[Records for locating described items]
▬▬▬

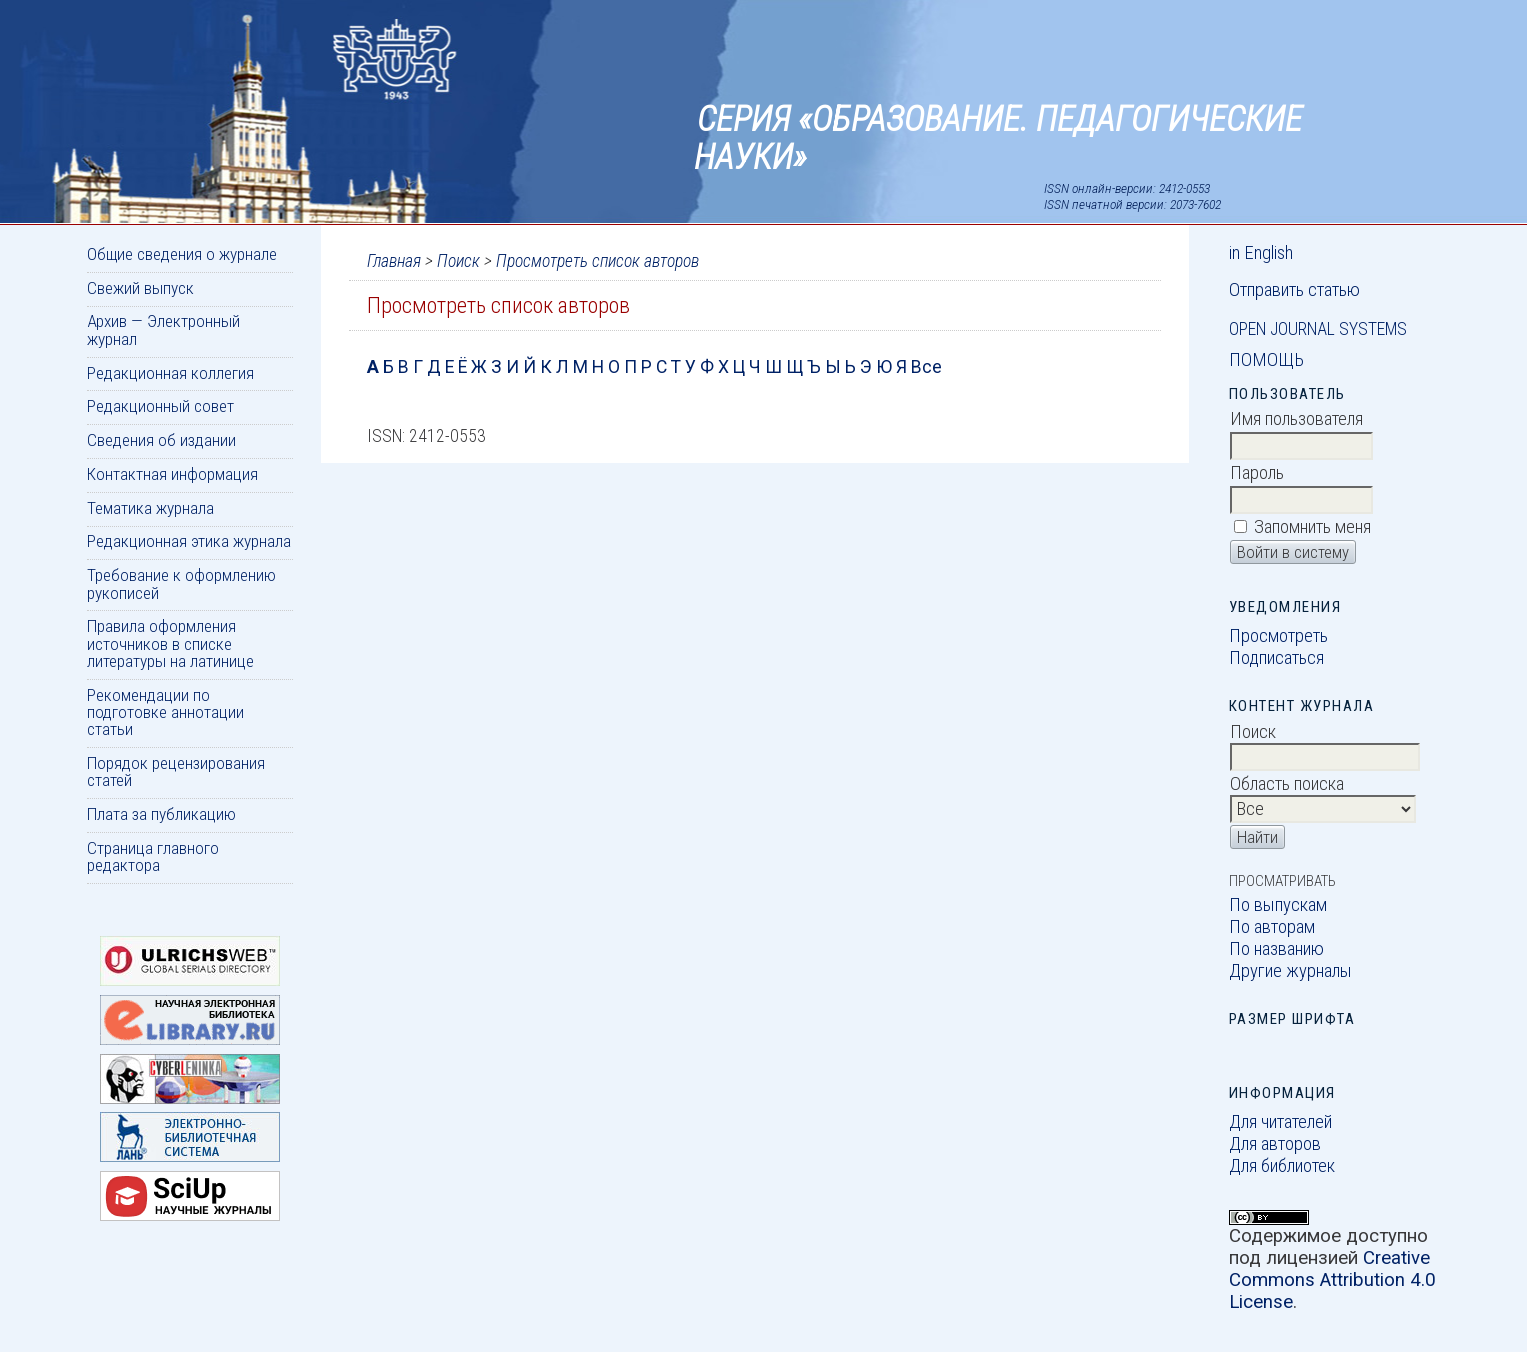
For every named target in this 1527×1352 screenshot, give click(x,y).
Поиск (458, 261)
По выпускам (1278, 905)
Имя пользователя (1296, 419)
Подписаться (1276, 658)
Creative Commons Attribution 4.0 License (1332, 1280)
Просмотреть (1278, 636)
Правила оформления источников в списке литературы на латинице (170, 643)
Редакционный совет (160, 406)
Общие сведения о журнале (182, 254)
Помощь (1266, 360)
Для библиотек (1282, 1166)
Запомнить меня (1312, 527)
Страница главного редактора (153, 856)
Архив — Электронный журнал (163, 329)
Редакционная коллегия (170, 373)
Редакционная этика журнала (189, 541)
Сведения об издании (161, 440)
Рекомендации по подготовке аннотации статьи (165, 712)
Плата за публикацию (161, 814)
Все (926, 367)
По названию (1276, 949)
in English (1261, 253)
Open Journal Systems (1318, 329)
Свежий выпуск (140, 288)
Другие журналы (1290, 971)
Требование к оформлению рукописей (181, 583)
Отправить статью (1294, 290)
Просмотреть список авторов (597, 261)
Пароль (1257, 473)
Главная (394, 261)
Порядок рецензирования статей (176, 771)
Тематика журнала (150, 508)
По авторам (1272, 927)
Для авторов (1275, 1144)
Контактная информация (172, 474)
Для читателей (1280, 1122)
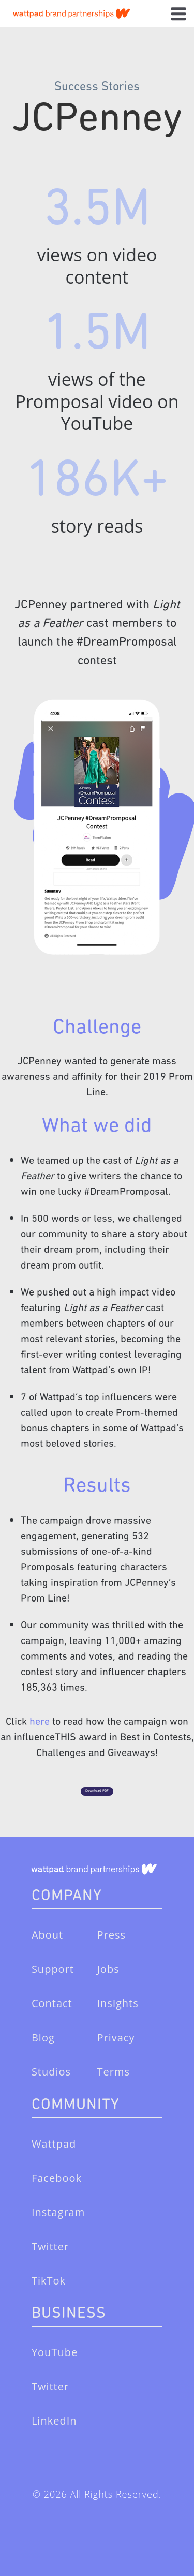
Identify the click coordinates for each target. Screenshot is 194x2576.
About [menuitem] (47, 1935)
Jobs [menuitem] (108, 1969)
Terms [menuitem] (113, 2072)
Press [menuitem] (111, 1935)
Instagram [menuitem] (58, 2212)
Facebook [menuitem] (57, 2178)
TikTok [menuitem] (49, 2281)
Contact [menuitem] (52, 2003)
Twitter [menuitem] (50, 2246)
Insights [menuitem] (118, 2003)
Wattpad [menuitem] (54, 2144)
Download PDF (97, 1791)
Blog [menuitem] (43, 2037)
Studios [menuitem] (51, 2072)
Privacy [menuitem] (116, 2037)
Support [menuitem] (53, 1969)
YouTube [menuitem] (55, 2352)
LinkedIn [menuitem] (54, 2421)
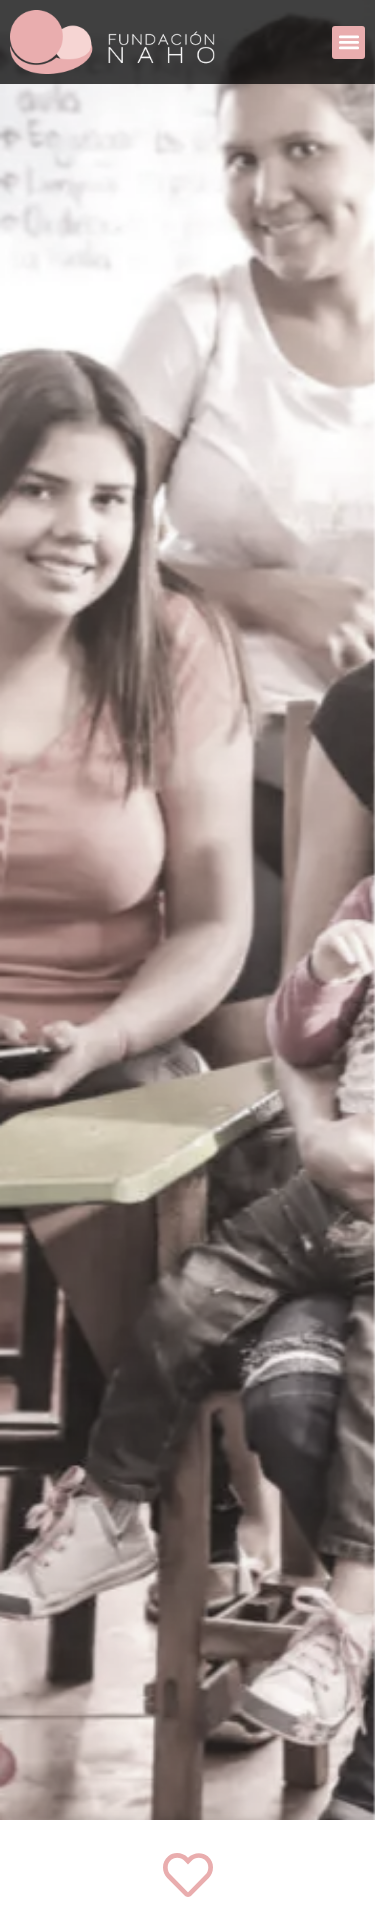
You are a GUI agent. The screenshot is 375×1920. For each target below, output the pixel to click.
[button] (348, 42)
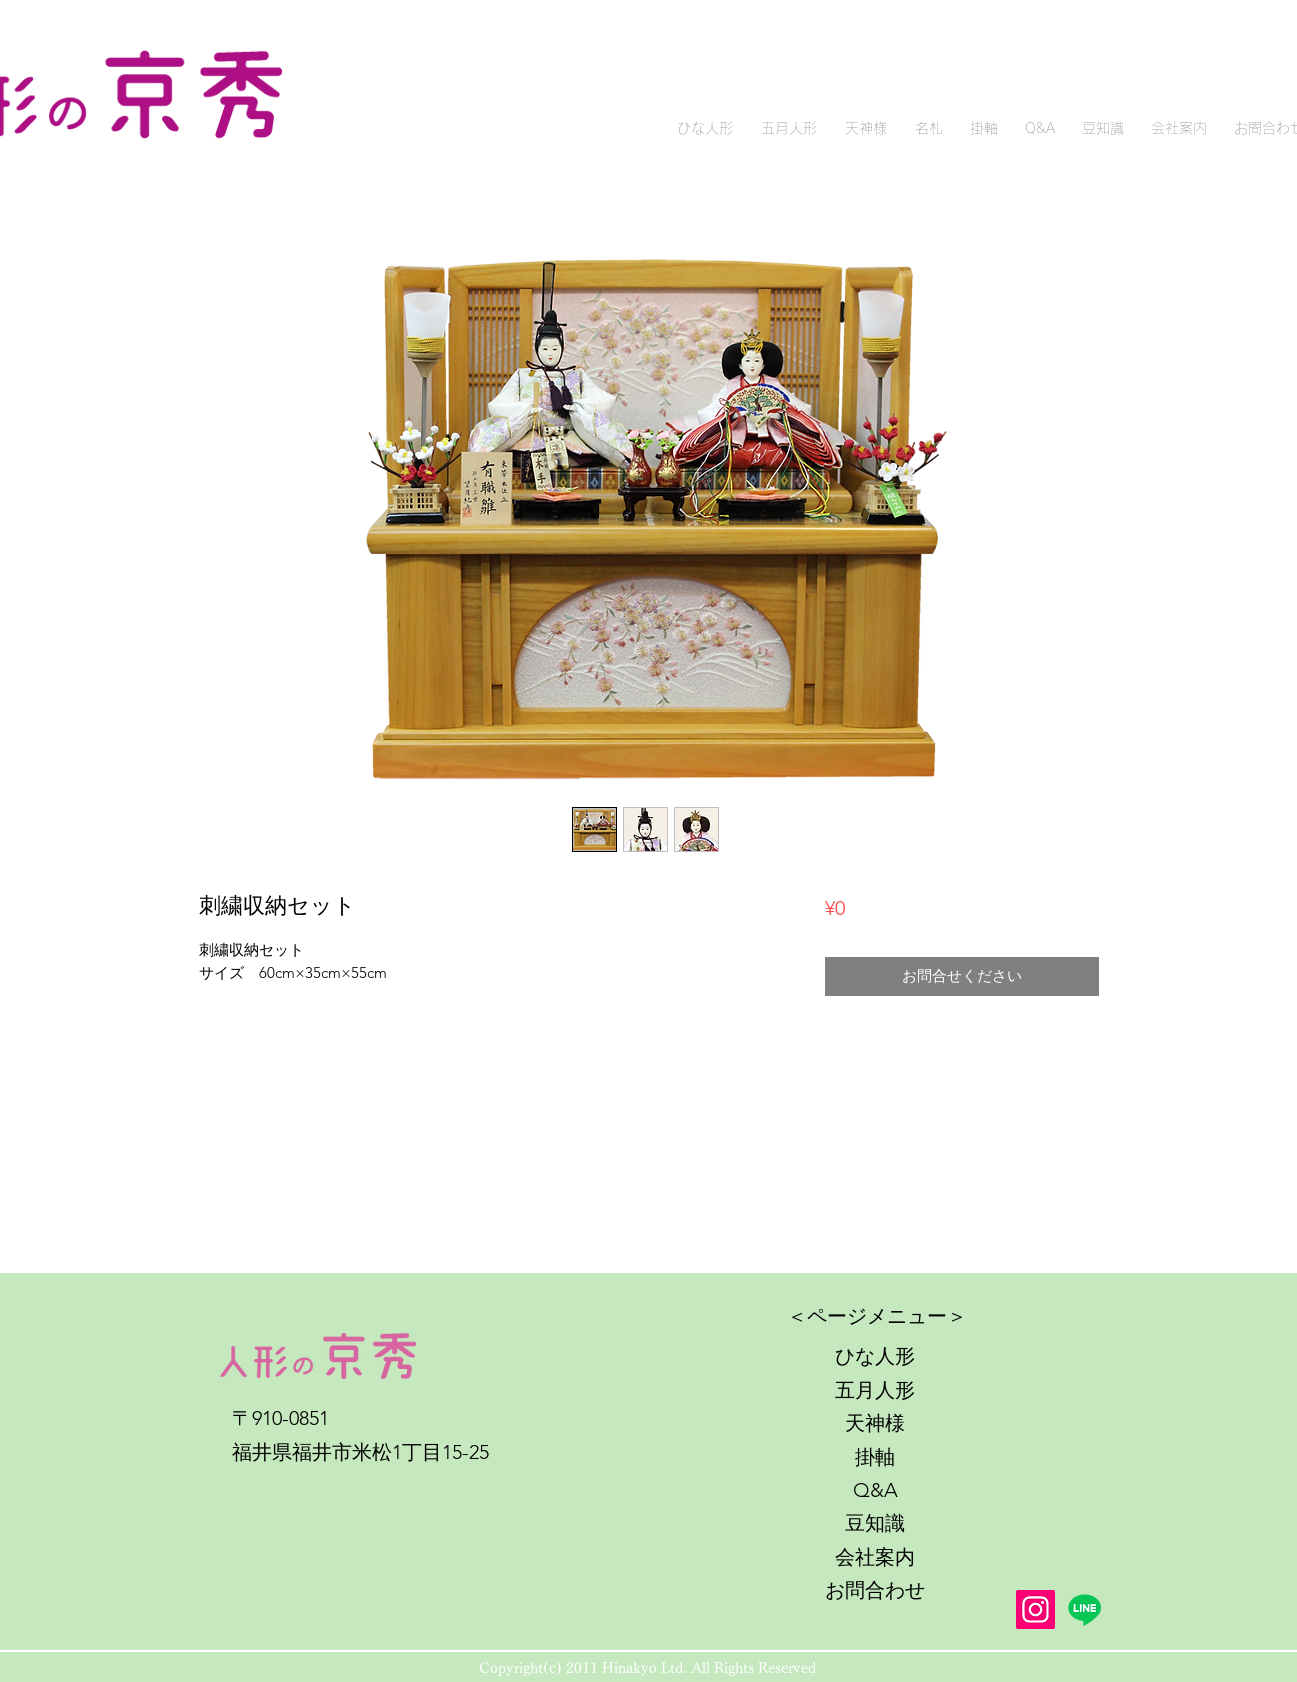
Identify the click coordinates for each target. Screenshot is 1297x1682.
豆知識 (875, 1523)
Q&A (875, 1490)
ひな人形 (875, 1356)
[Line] (1084, 1609)
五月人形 (875, 1390)
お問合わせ (875, 1590)
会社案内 (875, 1557)
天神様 (875, 1423)
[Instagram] (1035, 1609)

▬▬▬

Aim of the exercise
Copy out all of the data above, substituting "link" for every occurrence of "menuitem" and keeping everything else the same. Leave the pictures out.

Correct result
For every named target in this 1527×1352 screenshot, give click(x,y).
Поиск (458, 261)
По выпускам (1278, 905)
Имя пользователя (1296, 419)
Подписаться (1276, 658)
Creative Commons Attribution 4.0 License (1332, 1280)
Просмотреть (1278, 636)
Правила оформления источников в списке литературы на латинице (170, 643)
Редакционный совет (160, 406)
Общие сведения о журнале (182, 254)
Помощь (1266, 360)
Для библиотек (1282, 1166)
Запомнить меня (1312, 527)
Страница главного редактора (153, 856)
Архив — Электронный журнал (163, 329)
Редакционная коллегия (170, 373)
Редакционная этика журнала (189, 541)
Сведения об издании (161, 440)
Рекомендации по подготовке аннотации статьи (165, 712)
Плата за публикацию (161, 814)
Все (926, 367)
По названию (1276, 949)
in English (1261, 253)
Open Journal Systems (1318, 329)
Свежий выпуск (140, 288)
Другие журналы (1290, 971)
Требование к оформлению рукописей (181, 583)
Отправить статью (1294, 290)
Просмотреть список авторов (597, 261)
Пароль (1257, 473)
Главная (394, 261)
Порядок рецензирования статей (176, 771)
Тематика журнала (150, 508)
По авторам (1272, 927)
Для авторов (1275, 1144)
Контактная информация (172, 474)
Для читателей (1280, 1122)
Identify the click coordinates for each target. Screenshot is 194x2576.
About [link] (47, 1935)
Jobs [link] (108, 1969)
Terms [link] (113, 2072)
Press [link] (111, 1935)
Instagram [link] (58, 2212)
Facebook [link] (57, 2178)
TikTok [link] (49, 2281)
Contact [link] (52, 2003)
Twitter [link] (50, 2246)
Insights [link] (118, 2003)
Wattpad [link] (54, 2144)
Download PDF (97, 1791)
Blog [link] (43, 2037)
Studios [link] (51, 2072)
Privacy [link] (116, 2037)
Support [link] (53, 1969)
YouTube [link] (55, 2352)
LinkedIn [link] (54, 2421)
You are a GUI agent. The screenshot is 375×1920. For each target below, output the pixel to click.
[button] (348, 42)
Identify the click coordinates for each target. Screenshot is 1297x1682.
豆知識 (875, 1523)
Q&A (875, 1490)
ひな人形 (875, 1356)
[Line] (1084, 1609)
五月人形 (875, 1390)
お問合わせ (875, 1590)
会社案内 (875, 1557)
天神様 (875, 1423)
[Instagram] (1035, 1609)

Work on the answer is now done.